Search-Based Task Planning with Learned Skill Effect Models for Lifelong Robotic Manipulation
This addresses the challenge of flexible adaptation to new skills and tasks in real-world robotic settings, representing an incremental improvement over prior methods with less restrictive assumptions.
The paper tackles the problem of lifelong robotic manipulation by proposing a search-based task planning approach that uses learned skill effect models, enabling robots to integrate new skills and find lower-cost strategies without task-specific assumptions.

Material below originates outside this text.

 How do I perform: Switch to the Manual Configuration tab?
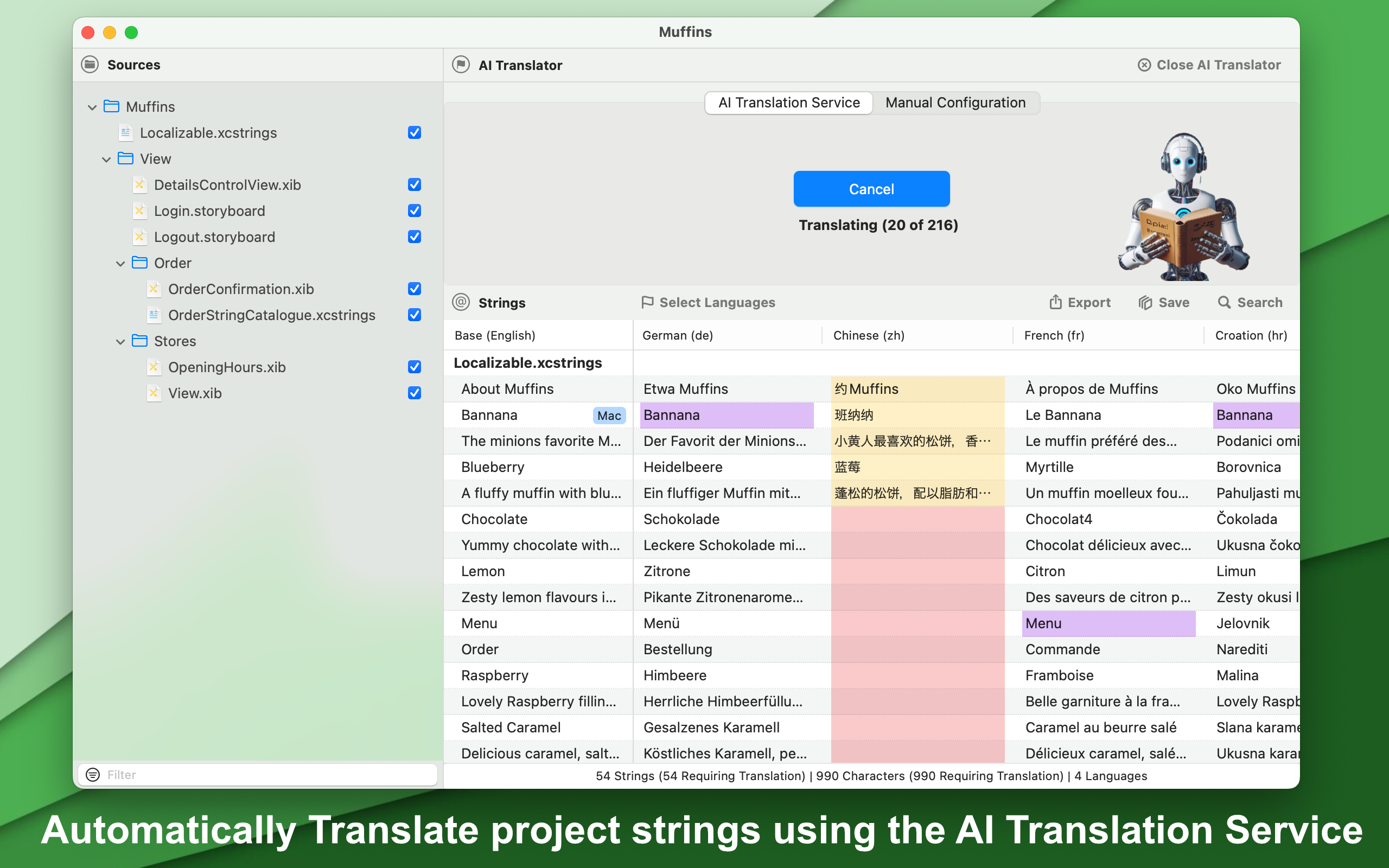coord(955,103)
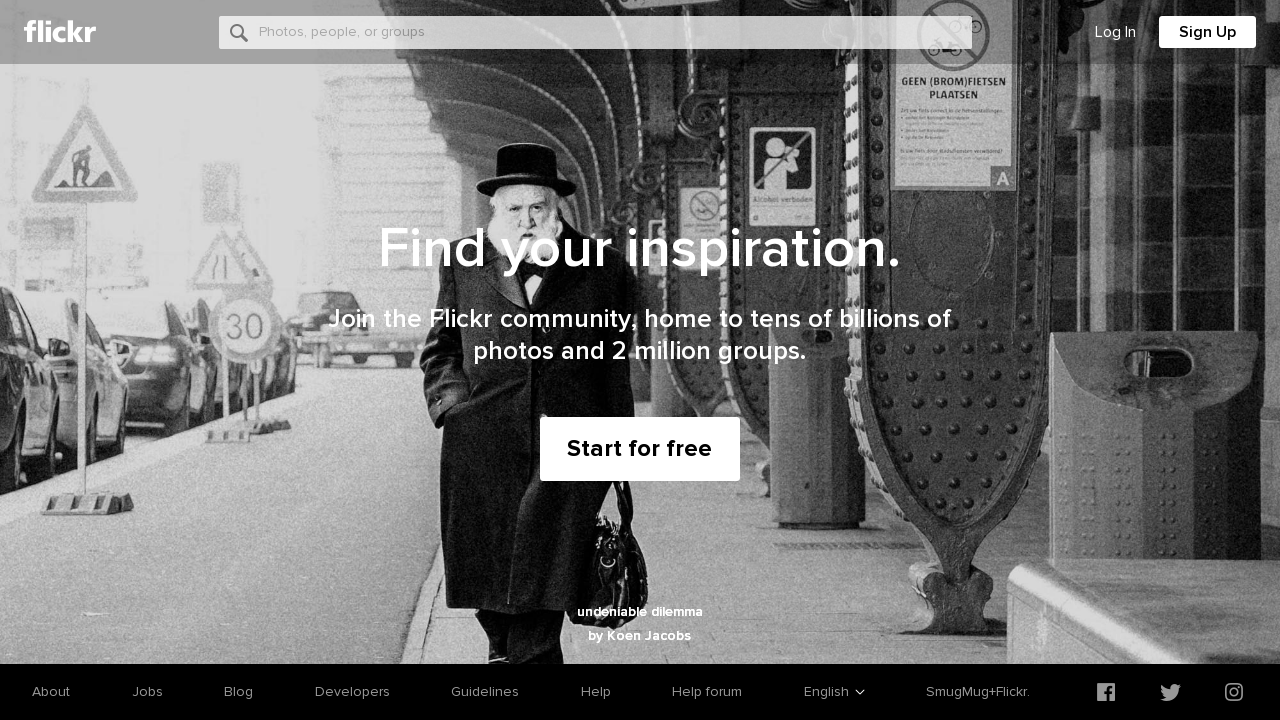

Robots deployed in many real-world settings need to be able to acquire new skills and solve new tasks over time. Prior works on planning with skills often make assumptions on the structure of skills and tasks, such as subgoal skills, shared skill implementations, or task-specific plan skeletons, which limit adaptation to new skills and tasks. By contrast, we propose doing task planning by jointly searching in the space of parameterized skills using high-level skill effect models learned in simulation. We use an iterative training procedure to efficiently generate relevant data to train such models. Our approach allows flexible skill parameterizations and task specifications to facilitate lifelong learning in general-purpose domains. Experiments demonstrate the ability of our planner to integrate new skills in a lifelong manner, finding new task strategies with lower costs in both train and test tasks. We additionally show that our method can transfer to the real world without further fine-tuning.